▶ _Teks yang Dikaji_:
________________________
Suara.com - Kebijakan pelarangan mudik ditetapkan pemerintah berlaku mulai tanggal 6 Mei hingga 17 Mei mendatang.
Namun di beberapa titik, pemudik dilaporkan menerobos posko penyekatan. Apa gerangan penyebabnya pemudik tetap nekat?
Sosiolog dari Universitas Negeri Jakarta (UNJ), Dr. Robertus Robet, MA, mengatakan, pelarangan mudik merupakan bentuk strategi mencegah penularan Covid-19 dari pemerintah.
Ia menyebut ini adalah keputusan yang benar di kondisi pandemi. Namun di sisi lain, kebijakan ini akan sulit diterapkan.
Baca Juga: Mudik Dilarang, TKA China Masuk, Fadli Zon: Siapa Tuan Rumah Negeri Ini?
"Mudik itu seperti yang saya bilang, di situasi pandemi bisa dilarang, satu sisi tidak bisa dilarang. Apa salah dan benar, karena ini peristiwa sosial tidak bisa lihat dari ukuran hitam putih. Tapi secara etika dan kebudayaan," ungkap Robertus, dalam acara SuaraLive! bertajuk ‘Mudik TErsekat COVID-19, Gegar Budaya Kala Pandemi, Senin (10/5/2021).
Ia menambahkan ada ikatan kuat antara pemudik dengan kebudayaan di Indonesia. Lebih tepatnya, faktor hubungan dan ketimpangan antara desa dan kota yang kian masif.
"Akibat ketimpangan yang sifatnya struktural antara desa dan kota, di mana desa mengalami kemiskinan yang masif dengan kemajuan ekonomi di kota. Tapi ikatan orang terhadap desa tidak akan hilang. Kenapa, karena desa atau kampung merupakan sarana reproduksi sosial," tambahnya.
________________________
▶ _Data yang Diberikan_:
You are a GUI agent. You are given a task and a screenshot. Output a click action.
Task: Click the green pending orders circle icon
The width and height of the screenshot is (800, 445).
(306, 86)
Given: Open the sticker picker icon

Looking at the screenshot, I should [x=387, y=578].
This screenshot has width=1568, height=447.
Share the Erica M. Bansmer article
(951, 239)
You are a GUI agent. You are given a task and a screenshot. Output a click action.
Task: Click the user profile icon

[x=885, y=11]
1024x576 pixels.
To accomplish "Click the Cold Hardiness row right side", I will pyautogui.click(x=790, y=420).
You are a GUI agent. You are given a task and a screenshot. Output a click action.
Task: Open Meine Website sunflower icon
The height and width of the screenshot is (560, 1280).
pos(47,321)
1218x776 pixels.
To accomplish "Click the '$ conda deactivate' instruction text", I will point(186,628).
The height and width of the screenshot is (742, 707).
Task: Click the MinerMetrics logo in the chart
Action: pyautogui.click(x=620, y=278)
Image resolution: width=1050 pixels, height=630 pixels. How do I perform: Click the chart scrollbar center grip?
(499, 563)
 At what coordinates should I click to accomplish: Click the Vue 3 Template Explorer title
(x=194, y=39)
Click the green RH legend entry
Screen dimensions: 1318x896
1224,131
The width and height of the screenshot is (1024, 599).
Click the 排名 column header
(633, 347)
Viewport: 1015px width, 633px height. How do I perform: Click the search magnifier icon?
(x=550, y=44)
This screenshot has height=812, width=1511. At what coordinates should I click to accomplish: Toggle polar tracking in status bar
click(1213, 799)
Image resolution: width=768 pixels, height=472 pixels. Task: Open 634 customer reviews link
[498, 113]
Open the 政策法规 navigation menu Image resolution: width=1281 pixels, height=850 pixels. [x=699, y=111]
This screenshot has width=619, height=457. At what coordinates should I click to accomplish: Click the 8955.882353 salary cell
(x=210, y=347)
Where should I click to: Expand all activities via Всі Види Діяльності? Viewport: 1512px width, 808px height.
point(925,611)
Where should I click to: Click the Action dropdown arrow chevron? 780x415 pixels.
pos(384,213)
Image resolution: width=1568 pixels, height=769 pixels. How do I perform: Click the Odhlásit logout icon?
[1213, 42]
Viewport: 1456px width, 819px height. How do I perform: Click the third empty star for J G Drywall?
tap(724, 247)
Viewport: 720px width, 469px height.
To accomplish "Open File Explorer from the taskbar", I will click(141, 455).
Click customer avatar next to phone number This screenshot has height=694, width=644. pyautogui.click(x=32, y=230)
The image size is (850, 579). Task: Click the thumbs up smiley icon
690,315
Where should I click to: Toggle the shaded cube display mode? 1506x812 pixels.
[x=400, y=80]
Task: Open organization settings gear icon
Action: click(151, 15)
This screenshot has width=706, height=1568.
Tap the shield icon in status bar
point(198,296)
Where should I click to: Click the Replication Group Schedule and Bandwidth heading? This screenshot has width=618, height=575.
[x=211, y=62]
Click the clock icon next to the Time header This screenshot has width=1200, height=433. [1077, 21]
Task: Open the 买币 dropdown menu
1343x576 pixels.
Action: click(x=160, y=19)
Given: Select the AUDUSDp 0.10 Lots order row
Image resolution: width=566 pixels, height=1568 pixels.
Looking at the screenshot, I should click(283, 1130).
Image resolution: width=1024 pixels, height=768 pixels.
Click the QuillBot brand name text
________________________
▶ _Tugas_:
Lanjutkan artikel tentang larangan mudik mulai dari sesudah kalimat terakhirnya. Baris-baris di atas tidak berkaitan dengan artikel tentang larangan mudik.

▶ _Jawaban Latihan_:
Reproduksi sosial, menurutnya adalah ketika seseorang pergi ke kota untuk bekerja, maka seseorang berada di posisi ambivalen.
"Ketika si A pergi ke kota untuk bekerja, maka ada di posisi ambivalen. Seperti kota ini bukan tempat dia, walau ada banyak rejeki dan uang, tetapi kota juga merupakan sumber masalah dan kecacatan moral. Sementara desa merupakan tempat yang baik dan luhur. Nah selalu ada tarikan ambivalen setiap di diri seseorang," ungkapnya.
Baca Juga: Viral Pemudik Jebol Penyekatan di Bekasi, Polda Metro Jaya Tambah Personel
Untuk mencegah COVID-19, Robertus mengatakan Pemerintah memang wajib melarang mudik, supaya tidak terjadi perluasan penularan.
"Tentu itu satu kebijakan yang benar," tutupnya.